In the case of a milk allergy to casein, milk and products made from it of ALL animal species must be avoided: This refers to cow, sheep, goat and mare's milk. The casein is heat-stable and therefore cannot be rendered harmless by heating. The more fat a dairy product is, the less protein it contains: cream and butter therefore have a lower protein content and are relatively well tolerated by some casein allergy sufferers. Rice or soy milk can be used as a substitute for milk of animal origin, provided there is no allergy to it.

Tip Whipped cream diluted with water can be a compatible alternative for casein protein allergies.

In the case of a milk allergy to whey protein, only cow's milk and products made from it must be avoided, while milk from donkeys, goats, sheep, etc. can be more compatible alternatives. Whey protein is sensitive to heat. The allergenic effect can therefore be reduced by heat treatments. With a moderate allergy, products such as high-fat cheese, curd cheese or ultra-high temperature milk (UHT milk) are therefore tolerated.

Note Soy is only recommended to a limited extent as an alternative, as around a quarter of all those affected also have an allergic reaction to it. There is also a botanical relationship to peanut with a risk of possible cross-reactions.

A balanced diet is also possible if you are allergic to milk. The Austrian food pyramid should serve as the basis of nutrition. Qualified nutritional advice is helpful.
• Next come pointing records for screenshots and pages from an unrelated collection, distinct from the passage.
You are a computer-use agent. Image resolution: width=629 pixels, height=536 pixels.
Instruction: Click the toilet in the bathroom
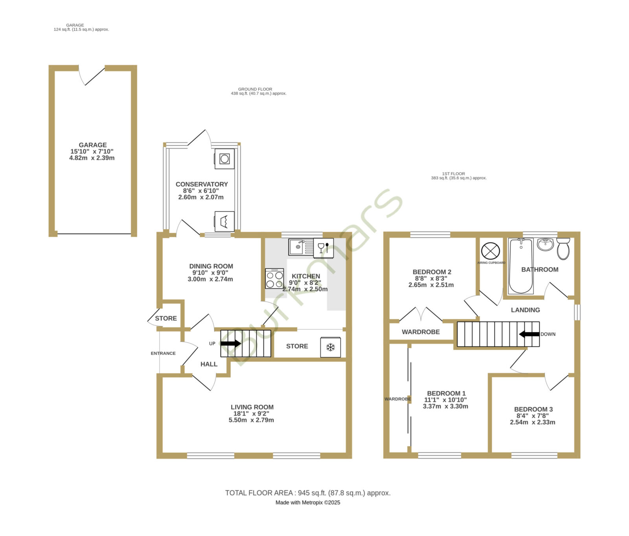563,248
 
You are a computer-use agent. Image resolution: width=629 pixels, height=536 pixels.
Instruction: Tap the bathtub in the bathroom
520,266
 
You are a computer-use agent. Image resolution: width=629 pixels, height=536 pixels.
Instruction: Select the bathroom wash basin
545,244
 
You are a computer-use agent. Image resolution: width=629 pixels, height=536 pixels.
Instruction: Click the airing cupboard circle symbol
491,251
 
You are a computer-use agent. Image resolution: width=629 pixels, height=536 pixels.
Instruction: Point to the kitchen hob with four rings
274,278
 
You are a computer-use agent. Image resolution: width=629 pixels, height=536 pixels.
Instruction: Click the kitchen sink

For more information, see Nutritional Advice and Therapy.

Note For general information, see Food Allergies: Prevention, Diagnosis & Therapy.

Procedure in an emergency

If complaints occur, they are treated symptomatically. If they are known to have a severe allergy, they should be equipped with an emergency kit that must always be carried with them. This should include:

  • Adrenaline auto-injector for self-therapy (= first line!),
  • Antihistamine,
  • Cortisone preparation,
  • Asthma spray.

Relatives of a food allergy sufferer should be trained in the use of rescue medication. Particular caution applies if allergic shock reactions have already occurred.

Infants and milk allergy

About 2.5 percent of all infants suffer from a milk allergy. For them, with the advice of the pediatrician, a milk elimination diet must be switched to hydrolyzed milk preparations or amino acid formulas. The milk of other mammals or soy milk, for example, is unsuitable.

You can find more information under infant nutrition and on the website “Eat right from the start!”, A cooperation project between the Ministry of Health, AGES and the umbrella organization for Austrian social insurance.